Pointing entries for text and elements

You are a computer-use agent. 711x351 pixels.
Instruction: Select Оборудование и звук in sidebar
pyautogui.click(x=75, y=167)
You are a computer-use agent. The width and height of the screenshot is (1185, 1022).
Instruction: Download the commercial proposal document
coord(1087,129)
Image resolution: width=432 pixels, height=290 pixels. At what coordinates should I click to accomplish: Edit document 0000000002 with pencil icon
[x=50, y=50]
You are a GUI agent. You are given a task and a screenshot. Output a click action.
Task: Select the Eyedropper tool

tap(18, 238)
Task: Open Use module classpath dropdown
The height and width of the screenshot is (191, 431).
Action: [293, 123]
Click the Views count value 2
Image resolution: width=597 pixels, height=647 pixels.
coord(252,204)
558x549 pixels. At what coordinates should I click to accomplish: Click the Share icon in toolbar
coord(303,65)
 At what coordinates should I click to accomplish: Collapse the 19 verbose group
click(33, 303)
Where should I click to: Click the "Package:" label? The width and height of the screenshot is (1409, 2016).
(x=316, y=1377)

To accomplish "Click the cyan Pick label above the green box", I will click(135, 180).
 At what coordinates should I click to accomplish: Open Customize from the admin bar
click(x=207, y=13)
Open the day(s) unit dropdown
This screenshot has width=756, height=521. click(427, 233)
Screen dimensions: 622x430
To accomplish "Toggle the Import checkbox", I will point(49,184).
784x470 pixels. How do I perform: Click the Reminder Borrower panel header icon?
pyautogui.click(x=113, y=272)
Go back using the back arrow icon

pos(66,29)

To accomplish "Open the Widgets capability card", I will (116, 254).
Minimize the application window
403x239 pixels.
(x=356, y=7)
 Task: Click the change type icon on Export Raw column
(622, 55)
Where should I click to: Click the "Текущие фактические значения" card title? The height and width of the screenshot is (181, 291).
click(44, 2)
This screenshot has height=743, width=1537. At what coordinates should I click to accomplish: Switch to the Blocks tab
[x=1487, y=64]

Set task: List each line of the entries above that contains the word "This", copying every such line in full. Case counts.

In response:
This screenshot has width=756, height=521. click(427, 233)
This screenshot has height=743, width=1537. At what coordinates should I click to accomplish: Switch to the Blocks tab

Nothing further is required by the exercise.